However, corporate marketing is not a quantifiable metric as to usage.  
I'd argue that the number of courses offered has no bearing on how 
widely or how much PostgreSQL is being used.
> Charging would almost certainly cause us problems given our financial
> status. I suspect we could 'solicit donations', but that would obviously
> not have the desired effect.
>   
Charging (or requiring a sizable donation to get "front page" status) 
would provide a commercial entity an incentive to offer genuine events.  
We already make fairly regular donations through SPI (btw, I was told 
there would be a donors page at some point...any ideas as to when that 
might appear?), and I doubt that any commercial organization that makes 
a profit from PG would be loathe to donate 50% of the "per-head cost" 

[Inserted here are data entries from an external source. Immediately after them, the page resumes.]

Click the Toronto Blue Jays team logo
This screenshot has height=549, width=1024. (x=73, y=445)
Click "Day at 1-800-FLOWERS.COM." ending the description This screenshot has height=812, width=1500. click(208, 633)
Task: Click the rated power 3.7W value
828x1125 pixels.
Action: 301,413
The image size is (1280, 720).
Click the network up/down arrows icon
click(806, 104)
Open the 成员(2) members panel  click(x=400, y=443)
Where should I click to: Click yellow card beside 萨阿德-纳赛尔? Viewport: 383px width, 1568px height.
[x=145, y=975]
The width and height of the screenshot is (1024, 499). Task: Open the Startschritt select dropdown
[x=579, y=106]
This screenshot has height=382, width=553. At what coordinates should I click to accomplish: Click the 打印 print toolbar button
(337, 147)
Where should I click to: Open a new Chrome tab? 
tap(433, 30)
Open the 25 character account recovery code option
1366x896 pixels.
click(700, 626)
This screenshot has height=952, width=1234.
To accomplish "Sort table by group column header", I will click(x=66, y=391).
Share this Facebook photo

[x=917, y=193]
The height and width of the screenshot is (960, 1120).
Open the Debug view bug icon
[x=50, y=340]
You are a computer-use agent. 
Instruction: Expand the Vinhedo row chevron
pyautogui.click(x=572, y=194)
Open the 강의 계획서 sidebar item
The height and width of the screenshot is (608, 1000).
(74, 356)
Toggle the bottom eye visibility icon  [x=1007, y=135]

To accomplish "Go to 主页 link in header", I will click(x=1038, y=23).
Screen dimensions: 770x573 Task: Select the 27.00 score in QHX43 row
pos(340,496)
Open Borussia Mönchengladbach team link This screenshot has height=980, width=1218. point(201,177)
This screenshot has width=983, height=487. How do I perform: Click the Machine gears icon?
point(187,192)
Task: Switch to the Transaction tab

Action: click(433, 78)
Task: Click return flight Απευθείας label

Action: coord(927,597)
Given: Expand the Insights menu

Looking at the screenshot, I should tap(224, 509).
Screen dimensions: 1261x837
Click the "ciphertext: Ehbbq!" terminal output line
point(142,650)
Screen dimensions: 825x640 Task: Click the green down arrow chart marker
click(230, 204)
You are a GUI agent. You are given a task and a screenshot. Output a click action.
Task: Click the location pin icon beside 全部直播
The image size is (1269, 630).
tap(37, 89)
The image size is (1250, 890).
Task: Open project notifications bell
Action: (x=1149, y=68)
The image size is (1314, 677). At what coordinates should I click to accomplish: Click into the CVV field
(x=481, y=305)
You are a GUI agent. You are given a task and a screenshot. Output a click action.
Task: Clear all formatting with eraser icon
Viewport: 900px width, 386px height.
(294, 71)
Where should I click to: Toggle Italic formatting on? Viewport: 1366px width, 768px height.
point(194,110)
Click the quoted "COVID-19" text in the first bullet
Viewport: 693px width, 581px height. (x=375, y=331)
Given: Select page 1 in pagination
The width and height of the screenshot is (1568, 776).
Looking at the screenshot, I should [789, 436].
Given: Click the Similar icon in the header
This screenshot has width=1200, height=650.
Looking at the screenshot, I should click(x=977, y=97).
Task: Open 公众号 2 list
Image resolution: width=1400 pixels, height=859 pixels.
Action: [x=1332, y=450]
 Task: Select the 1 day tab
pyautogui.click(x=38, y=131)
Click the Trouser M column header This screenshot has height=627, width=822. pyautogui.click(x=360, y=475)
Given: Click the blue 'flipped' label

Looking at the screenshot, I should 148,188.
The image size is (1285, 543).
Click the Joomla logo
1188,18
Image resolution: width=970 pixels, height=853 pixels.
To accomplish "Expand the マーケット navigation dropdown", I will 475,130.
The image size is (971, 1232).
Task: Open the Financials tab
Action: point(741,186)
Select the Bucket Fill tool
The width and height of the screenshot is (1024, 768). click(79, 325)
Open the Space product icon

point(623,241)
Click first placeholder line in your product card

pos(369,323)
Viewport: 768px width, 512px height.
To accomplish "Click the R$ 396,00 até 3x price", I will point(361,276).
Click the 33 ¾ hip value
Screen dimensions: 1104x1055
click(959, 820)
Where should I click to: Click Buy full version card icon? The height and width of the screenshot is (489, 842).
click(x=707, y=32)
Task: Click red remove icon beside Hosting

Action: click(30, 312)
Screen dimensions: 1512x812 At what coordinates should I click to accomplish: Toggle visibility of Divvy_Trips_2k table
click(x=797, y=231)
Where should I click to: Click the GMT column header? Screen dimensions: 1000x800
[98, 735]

for 1 student or something along those lines for each event 
listed....especially when they expect that they'll run a class with a 
lot more than a single student.
> Limiting to the states in which companies are registered is a nonsense
> as well - what about a company in Japan? How do we check them? Or what
> about EnterpriseDB UK Ltd for example who cover the whole EMEA region -
> would they (== we in case you didn't realise I work for them) be
> restricted to listing courses in England because that's where we're
> registered?
Yep, it's not nearly a perfect solution...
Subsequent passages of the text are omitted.